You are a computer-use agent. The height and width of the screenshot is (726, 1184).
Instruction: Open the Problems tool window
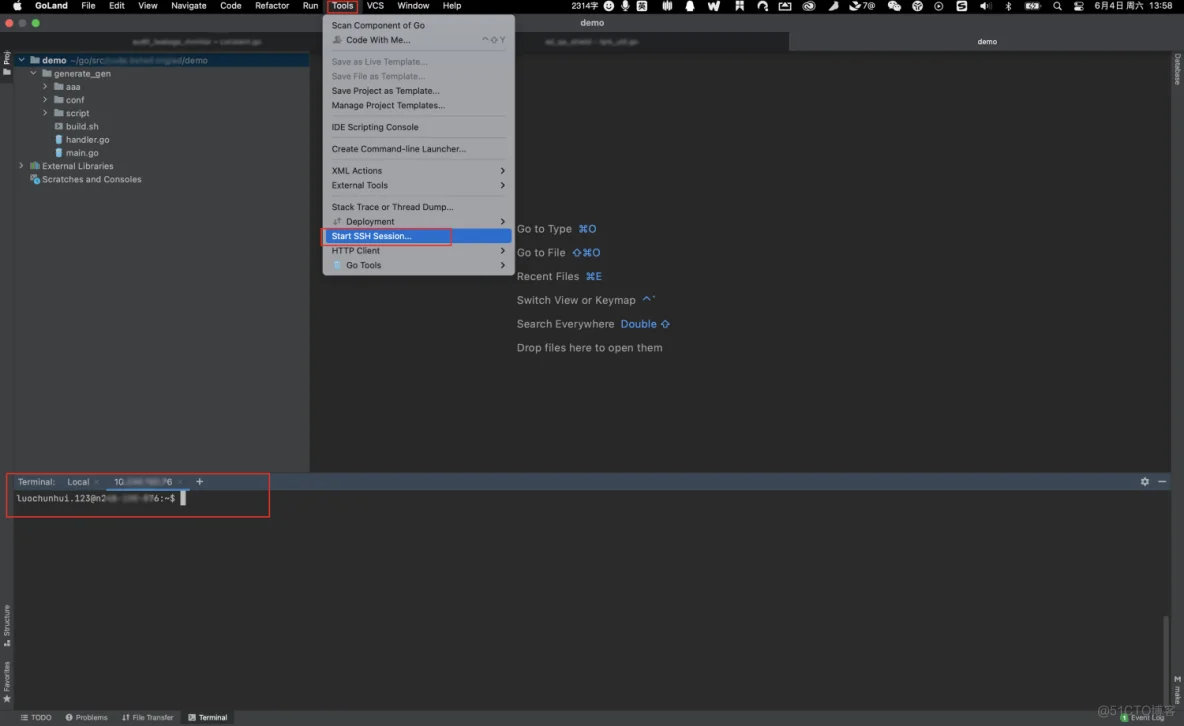click(87, 717)
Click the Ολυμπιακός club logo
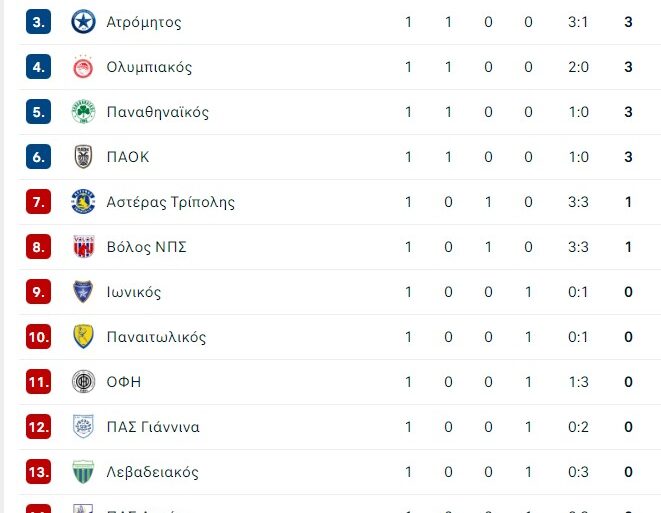This screenshot has width=661, height=513. point(83,67)
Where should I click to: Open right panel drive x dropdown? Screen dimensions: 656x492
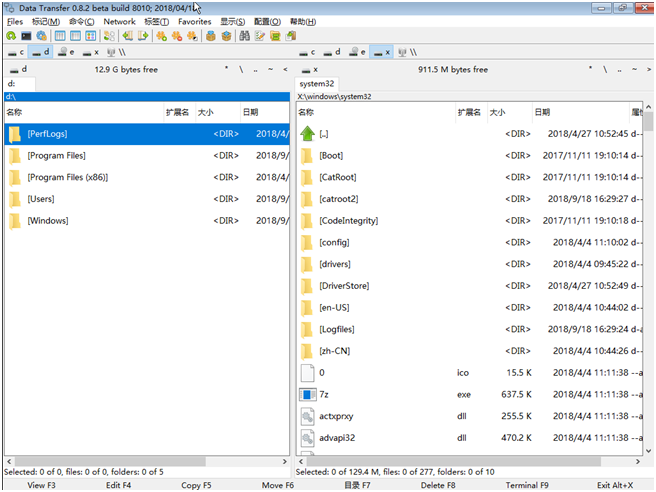[x=309, y=70]
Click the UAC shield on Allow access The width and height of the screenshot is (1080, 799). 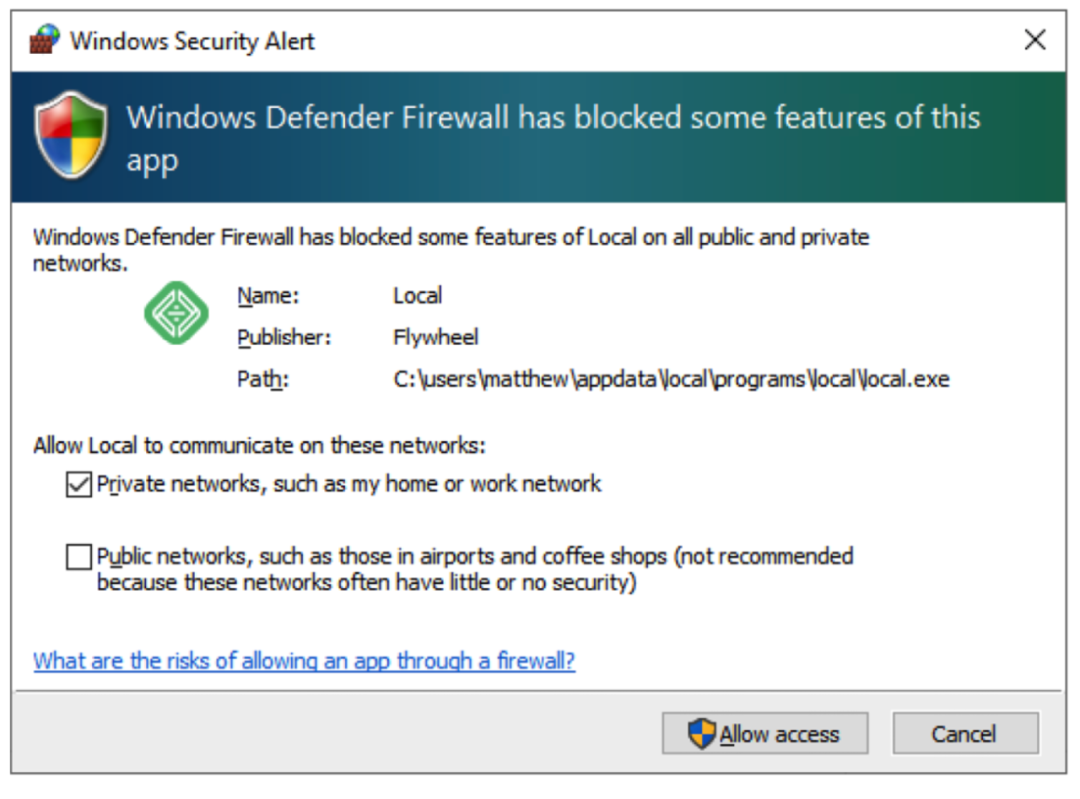point(702,733)
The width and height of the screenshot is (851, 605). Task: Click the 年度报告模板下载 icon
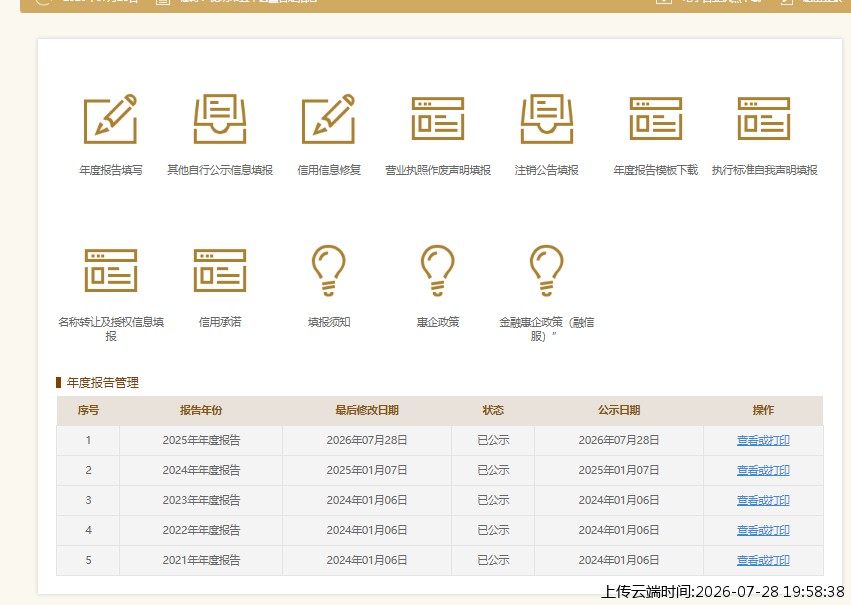(656, 119)
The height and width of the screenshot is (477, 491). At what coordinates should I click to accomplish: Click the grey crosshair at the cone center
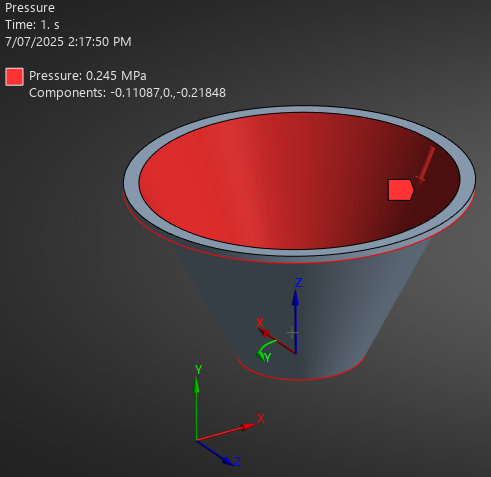click(292, 333)
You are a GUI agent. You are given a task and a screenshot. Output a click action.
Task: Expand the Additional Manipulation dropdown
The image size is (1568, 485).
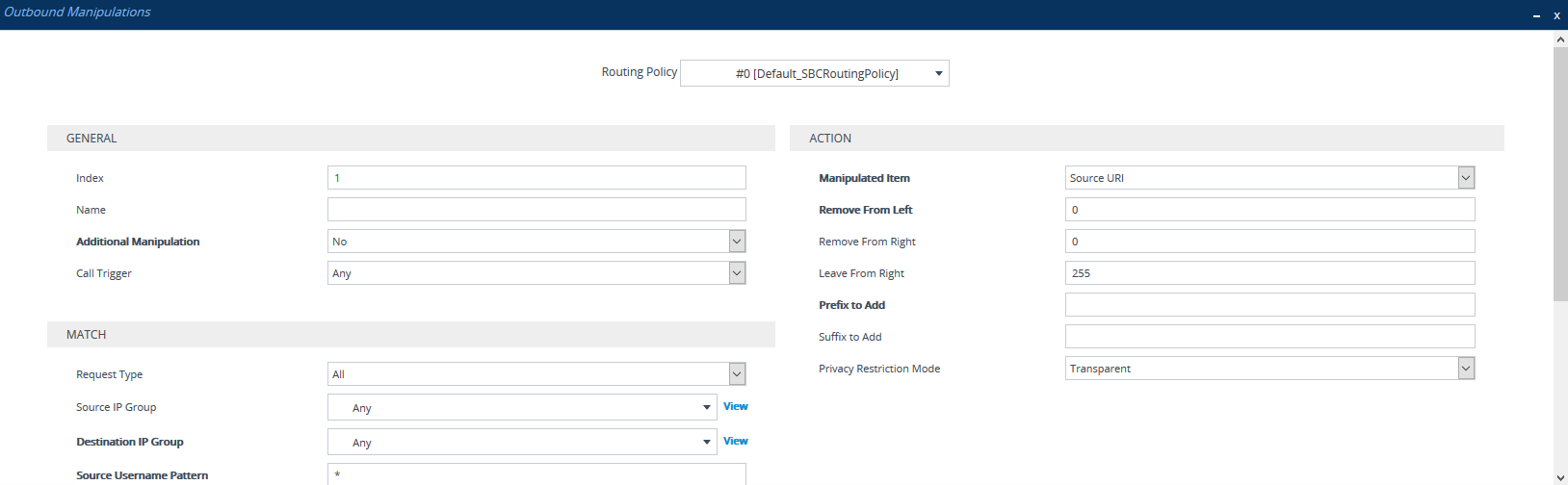[x=536, y=242]
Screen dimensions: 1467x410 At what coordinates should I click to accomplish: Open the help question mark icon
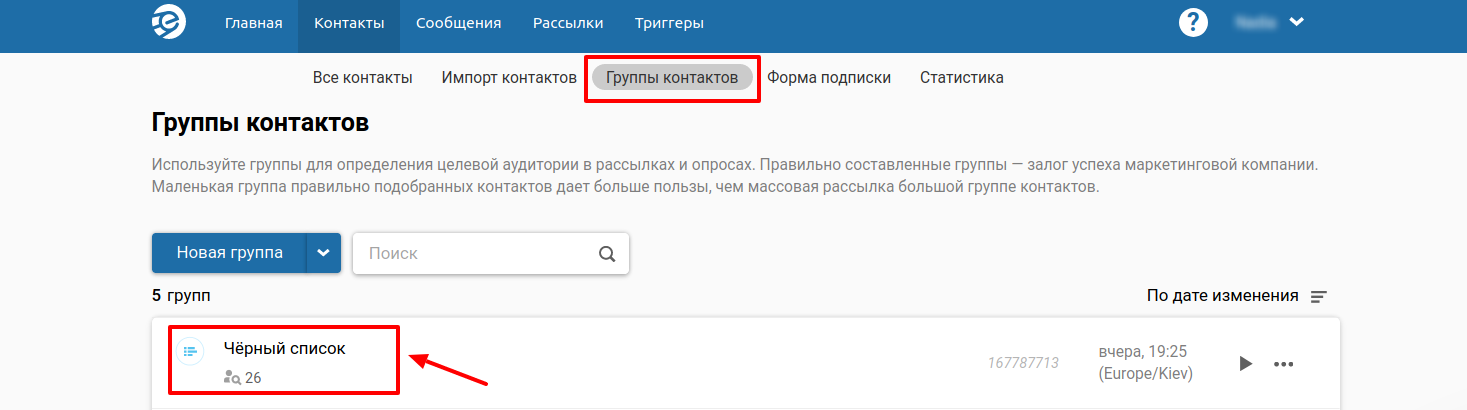[1193, 23]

### What needs to be done
Your copy should start at the line with "You are a GUI", stop at the last line of the listing above, match exactly, and contain no pictures.

### Written answer
You are a GUI agent. You are given a task and a screenshot. Output a click action.
Task: Expand the Additional Manipulation dropdown
The image size is (1568, 485).
[x=536, y=242]
Screen dimensions: 1467x410 At what coordinates should I click to accomplish: Open the help question mark icon
[1193, 23]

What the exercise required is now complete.